There are two methods of installing Superset: 1) Into a docker container (easy) 2) In a Python Virtual Environment (As delightful as any Python solution install🤕🐍). I suggest the docker route.

The Docker Route

The secret to get this working the first time is RAM. I failed the Docker route in a Ubuntu Linux VM and in MacOS Docker because I did not assign enough RAM for Docker to use. In the case of the Ubuntu VM, I needed to assign 8 GB of RAM for success. In the case of MacOS Docker, I needed to increase the default Docker RAM from 2 GB to 4 GB for success. H/T to @willbarrett for solving both issues for me on the Superset GitHub page. Here are the simple install instructions:
  • Increase your Docker RAM accordingly
  • Open a terminal session
  • $ git clone
  • $ cd incubator-superset
  • $ docker-compose up
  • Wait
  • You will eventually see a message that looks something like this:
  • Running on (Press CTRL+C to quit)
  • Congratulations, Apache Superset is now running and can be accessed at localhost:8088

Using Apache Superset

To be honest, I never read the instructions. That is always a good test as to how intuitive something is. As a test, I wanted to see if I could create a map graph based on the latest John Hopkins COVID-19 dataset. These are the steps I took:

Adding New Data

I downloaded the latest COVID-19 dataset from the John Hopkins site. I used the latest daily report CSV from this directory. By default, the "examples" database in Superset does not allow uploading CSV files, so I had to flip that switch:

Choose Sources, then Databases
Choose "Edit Record" next to the examples database
Check the box next to "Allow Csv Upload", scroll down and click Save

Now choose Sources, Upload a CSV

Come up with a Table Name to create in the Examples database, and choose the CSV file that you downloaded. Scroll down to the bottom and click Save.

Creating a Chart

This is the fun part. Making something beautiful and easy to understand.

Click New and then Chart

Choose the table you just created and then click the word "Table" to change the visualization type to something more fun like Country Map and click Create New Chart

OK, let's fix the default values for the Country Map to map the states of the US.

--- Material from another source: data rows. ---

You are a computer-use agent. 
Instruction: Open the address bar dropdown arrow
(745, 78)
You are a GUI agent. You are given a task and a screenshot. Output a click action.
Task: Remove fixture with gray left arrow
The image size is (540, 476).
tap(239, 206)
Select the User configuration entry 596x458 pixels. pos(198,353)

Time Range: Click "Last week", click "No filter" and then "OK"

Under the ISO 31622-2 code error, choose the column in table that holds these country/county/state codes. I added them to my CSV before uploading with the format US-NN where NN is the two letter state abbreviation. You can find more about ISO 31622 here.

Change Metric to be the number that you want to map to each state. I chose the MAX of the latest COVID-19 daily value for that state.

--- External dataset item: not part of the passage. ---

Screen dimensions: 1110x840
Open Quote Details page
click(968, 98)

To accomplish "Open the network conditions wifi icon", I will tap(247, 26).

Change the Country Name to the country you want to map. I chose "Usa"

Change the Linear Color Scheme to suit your liking. I chose a yellow to red scheme.

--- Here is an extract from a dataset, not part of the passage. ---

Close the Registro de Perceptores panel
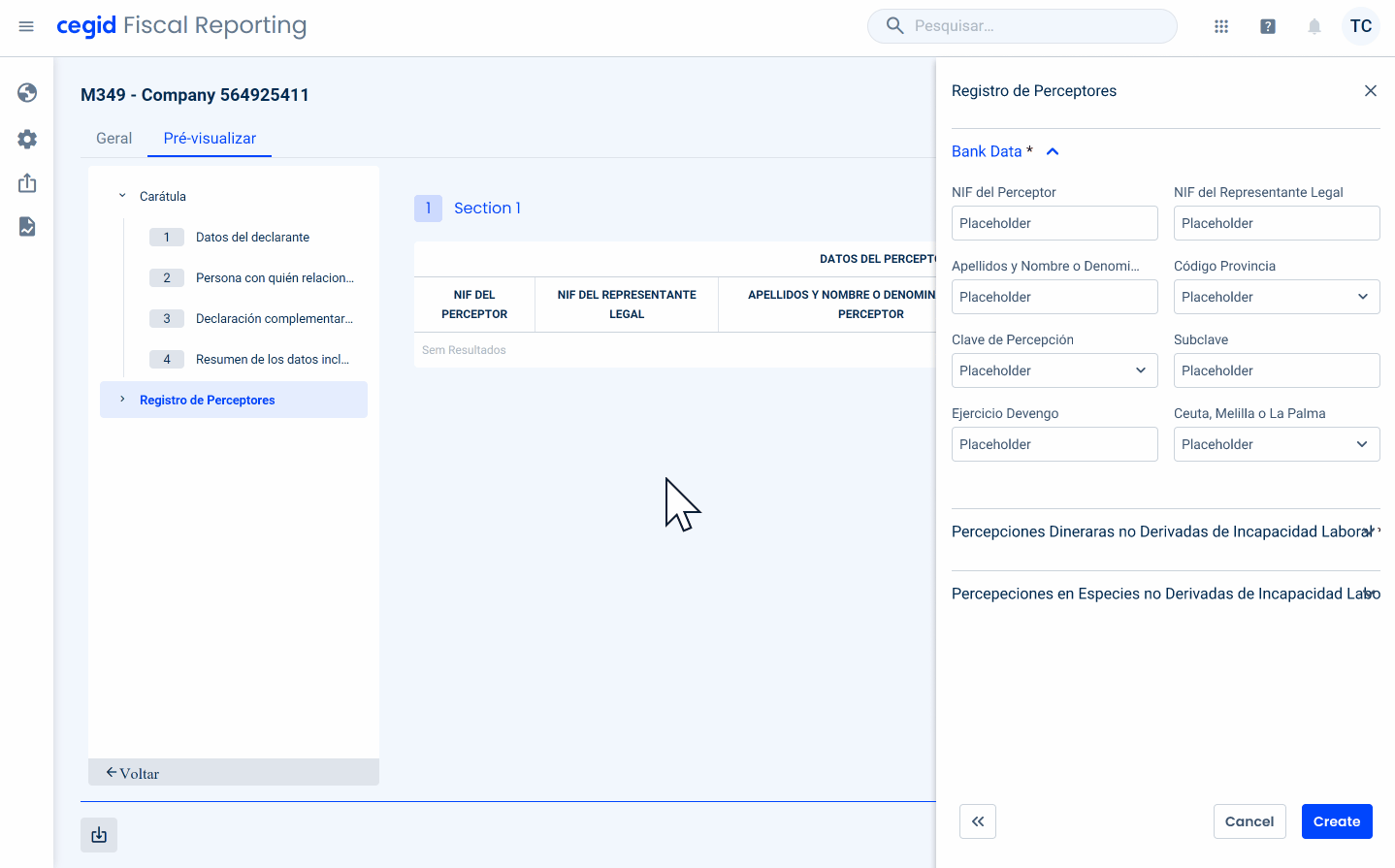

Here are my final selections:

Click "Run Query"

If you are lucky, you will get a map that looks something like this and when you hover over different sections, your chosen Metric will display

Name your chart by clicking "untitled" typing a name and hitting Enter

Creating a Dashboard

Dashboards are where you collect charts and, optionally, share your visualizations with the world.

Choose New and then Dashboard

Give your dashboard a name. I'll call mine "Blog Dashboard"

Drag a new tab over until a blue line shows up right under the dashboard title and then drop the tab. 

Rename the tab

Drag a header over, then a row, maybe a column, a divider, another lower header, a lower row and maybe a lower column.

After resizing your column and renaming your headers, you should have a blank canvas like this:
Click on "Your charts & filters" and start dragging charts to your dashboard.

When you are done arranging, click Save Changes and you will have your first dashboard. Congratulations

If you want to make your dashboard available to others, just choose Share Dashboard and make note of the URL

Closing Thoughts

Apache Superset is a nice tool if you do not have access to a Tableau nor Power BI license and you think Google is icky. Note: The Superset built-in web server is only accessible locally to the machine it is running on. There are nice instructions on the Superset site on using the gunicorn web server instead.
As always, I hope you enjoyed this post and I welcome your feedback.